■ Work to complete ■
Using the records below, repeat exactly the lines from the one holding "The width and height of the screenshot is (540, 358)." through the one holding "Given: Open the SSD 128GB PCIe row", both ends included, and no others.

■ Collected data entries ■
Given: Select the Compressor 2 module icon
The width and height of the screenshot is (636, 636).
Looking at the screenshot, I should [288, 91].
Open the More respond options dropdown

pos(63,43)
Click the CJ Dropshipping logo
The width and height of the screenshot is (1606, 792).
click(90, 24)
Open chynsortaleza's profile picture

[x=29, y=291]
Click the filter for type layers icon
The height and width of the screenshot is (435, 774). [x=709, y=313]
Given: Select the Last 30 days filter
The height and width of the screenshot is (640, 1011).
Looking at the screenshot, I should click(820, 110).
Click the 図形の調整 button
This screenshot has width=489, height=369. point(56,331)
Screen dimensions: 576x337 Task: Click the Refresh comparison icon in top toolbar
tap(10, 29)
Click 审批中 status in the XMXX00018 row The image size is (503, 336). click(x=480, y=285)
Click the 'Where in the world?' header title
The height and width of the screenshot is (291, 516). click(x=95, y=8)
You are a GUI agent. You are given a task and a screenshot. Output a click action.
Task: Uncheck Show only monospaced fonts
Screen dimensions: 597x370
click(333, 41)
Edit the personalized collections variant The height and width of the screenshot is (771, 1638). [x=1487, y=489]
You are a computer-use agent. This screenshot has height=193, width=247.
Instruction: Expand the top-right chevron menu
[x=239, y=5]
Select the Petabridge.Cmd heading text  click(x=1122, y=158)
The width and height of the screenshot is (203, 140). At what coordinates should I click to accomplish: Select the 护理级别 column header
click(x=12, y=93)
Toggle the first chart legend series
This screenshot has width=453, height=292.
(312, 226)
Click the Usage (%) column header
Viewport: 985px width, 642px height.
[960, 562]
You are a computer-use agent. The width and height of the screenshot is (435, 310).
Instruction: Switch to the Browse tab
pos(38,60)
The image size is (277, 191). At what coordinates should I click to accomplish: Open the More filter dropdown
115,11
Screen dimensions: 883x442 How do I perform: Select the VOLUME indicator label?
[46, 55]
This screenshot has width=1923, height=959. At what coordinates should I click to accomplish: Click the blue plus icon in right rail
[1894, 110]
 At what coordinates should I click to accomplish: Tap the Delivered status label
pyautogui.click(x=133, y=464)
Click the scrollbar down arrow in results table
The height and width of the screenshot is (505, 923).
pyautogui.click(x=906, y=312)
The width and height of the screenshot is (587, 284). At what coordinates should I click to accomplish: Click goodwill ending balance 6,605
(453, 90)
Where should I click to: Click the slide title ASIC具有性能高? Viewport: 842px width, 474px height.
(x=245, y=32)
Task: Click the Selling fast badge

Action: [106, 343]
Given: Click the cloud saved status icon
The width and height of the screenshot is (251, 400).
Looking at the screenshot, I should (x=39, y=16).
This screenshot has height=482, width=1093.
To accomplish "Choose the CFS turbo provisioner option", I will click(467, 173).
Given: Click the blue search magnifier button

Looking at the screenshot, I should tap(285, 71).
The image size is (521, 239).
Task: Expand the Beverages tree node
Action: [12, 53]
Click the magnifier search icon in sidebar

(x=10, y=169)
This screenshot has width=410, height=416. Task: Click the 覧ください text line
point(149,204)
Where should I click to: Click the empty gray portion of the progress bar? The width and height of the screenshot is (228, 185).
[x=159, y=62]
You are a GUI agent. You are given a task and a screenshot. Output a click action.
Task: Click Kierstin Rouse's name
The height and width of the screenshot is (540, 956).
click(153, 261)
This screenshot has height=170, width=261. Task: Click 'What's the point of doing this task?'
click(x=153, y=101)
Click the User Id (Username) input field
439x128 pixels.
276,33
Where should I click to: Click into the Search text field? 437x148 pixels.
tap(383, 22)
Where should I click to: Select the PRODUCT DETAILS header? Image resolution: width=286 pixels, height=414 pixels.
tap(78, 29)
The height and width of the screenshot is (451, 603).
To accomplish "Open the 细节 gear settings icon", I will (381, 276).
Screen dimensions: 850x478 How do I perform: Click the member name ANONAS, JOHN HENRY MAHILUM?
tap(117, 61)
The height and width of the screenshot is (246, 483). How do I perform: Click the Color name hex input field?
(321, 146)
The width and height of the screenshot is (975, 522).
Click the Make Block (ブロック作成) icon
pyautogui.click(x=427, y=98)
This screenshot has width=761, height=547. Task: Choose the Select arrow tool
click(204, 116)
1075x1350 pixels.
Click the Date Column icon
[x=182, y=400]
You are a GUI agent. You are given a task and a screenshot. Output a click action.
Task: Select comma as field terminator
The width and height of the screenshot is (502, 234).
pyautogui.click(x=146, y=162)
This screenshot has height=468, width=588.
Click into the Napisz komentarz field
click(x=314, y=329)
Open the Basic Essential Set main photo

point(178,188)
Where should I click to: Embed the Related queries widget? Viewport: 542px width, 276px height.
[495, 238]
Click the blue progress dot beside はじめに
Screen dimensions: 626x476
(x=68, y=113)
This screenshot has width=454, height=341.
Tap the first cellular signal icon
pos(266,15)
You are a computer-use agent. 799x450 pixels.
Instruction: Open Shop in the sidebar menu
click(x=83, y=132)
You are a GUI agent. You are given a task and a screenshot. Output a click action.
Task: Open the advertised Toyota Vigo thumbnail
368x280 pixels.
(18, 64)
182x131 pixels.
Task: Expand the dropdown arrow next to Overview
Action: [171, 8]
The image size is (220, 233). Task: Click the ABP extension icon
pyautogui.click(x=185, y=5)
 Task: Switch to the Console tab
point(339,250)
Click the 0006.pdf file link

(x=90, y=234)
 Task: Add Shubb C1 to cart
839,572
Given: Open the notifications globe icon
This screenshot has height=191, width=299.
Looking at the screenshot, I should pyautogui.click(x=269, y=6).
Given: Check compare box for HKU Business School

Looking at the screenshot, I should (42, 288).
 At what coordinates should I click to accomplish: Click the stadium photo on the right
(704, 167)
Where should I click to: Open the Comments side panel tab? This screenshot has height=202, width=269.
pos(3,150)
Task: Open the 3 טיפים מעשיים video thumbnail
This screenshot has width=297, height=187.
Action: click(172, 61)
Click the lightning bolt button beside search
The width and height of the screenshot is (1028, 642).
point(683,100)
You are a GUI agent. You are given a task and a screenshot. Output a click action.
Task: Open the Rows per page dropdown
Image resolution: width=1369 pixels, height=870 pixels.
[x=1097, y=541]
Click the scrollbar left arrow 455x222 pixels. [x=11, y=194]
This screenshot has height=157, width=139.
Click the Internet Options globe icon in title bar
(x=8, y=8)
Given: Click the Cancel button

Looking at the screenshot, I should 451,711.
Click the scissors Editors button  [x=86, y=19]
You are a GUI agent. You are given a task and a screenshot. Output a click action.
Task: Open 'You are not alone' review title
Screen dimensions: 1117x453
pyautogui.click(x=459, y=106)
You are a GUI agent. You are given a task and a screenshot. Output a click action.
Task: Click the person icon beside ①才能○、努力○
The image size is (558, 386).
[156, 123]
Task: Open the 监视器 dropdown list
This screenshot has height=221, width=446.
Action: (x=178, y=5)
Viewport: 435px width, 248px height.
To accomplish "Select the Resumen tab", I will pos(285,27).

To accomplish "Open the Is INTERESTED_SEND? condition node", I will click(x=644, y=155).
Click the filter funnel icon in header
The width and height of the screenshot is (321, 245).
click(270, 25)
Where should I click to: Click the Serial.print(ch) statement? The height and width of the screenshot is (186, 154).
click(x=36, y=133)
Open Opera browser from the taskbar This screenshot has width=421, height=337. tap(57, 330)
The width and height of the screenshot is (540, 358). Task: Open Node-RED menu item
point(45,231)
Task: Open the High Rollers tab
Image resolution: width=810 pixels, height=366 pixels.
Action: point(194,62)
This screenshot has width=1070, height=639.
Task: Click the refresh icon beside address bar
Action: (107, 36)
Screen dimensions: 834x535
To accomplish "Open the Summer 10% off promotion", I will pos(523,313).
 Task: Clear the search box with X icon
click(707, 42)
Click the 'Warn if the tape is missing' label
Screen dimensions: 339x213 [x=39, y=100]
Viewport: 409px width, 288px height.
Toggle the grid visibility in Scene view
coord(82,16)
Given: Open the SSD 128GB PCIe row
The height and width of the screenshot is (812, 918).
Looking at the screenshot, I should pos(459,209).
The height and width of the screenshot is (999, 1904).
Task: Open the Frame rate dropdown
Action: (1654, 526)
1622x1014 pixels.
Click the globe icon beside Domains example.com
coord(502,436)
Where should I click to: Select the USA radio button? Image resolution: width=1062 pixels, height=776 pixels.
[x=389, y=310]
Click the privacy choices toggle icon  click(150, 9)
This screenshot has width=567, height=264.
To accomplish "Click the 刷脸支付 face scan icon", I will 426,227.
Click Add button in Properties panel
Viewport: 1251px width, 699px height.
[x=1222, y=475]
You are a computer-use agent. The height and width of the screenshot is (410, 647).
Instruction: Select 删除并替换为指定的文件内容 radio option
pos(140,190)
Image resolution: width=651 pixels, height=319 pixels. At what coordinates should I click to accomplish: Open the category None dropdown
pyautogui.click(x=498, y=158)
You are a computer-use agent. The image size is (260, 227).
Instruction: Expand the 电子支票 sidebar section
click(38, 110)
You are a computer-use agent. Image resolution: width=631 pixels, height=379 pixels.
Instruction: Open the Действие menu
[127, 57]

■ Response ■
The width and height of the screenshot is (540, 358). Task: Open Node-RED menu item
point(45,231)
Task: Open the High Rollers tab
Image resolution: width=810 pixels, height=366 pixels.
Action: point(194,62)
This screenshot has width=1070, height=639.
Task: Click the refresh icon beside address bar
Action: (107, 36)
Screen dimensions: 834x535
To accomplish "Open the Summer 10% off promotion", I will pos(523,313).
 Task: Clear the search box with X icon
click(707, 42)
Click the 'Warn if the tape is missing' label
Screen dimensions: 339x213 [x=39, y=100]
Viewport: 409px width, 288px height.
Toggle the grid visibility in Scene view
coord(82,16)
Given: Open the SSD 128GB PCIe row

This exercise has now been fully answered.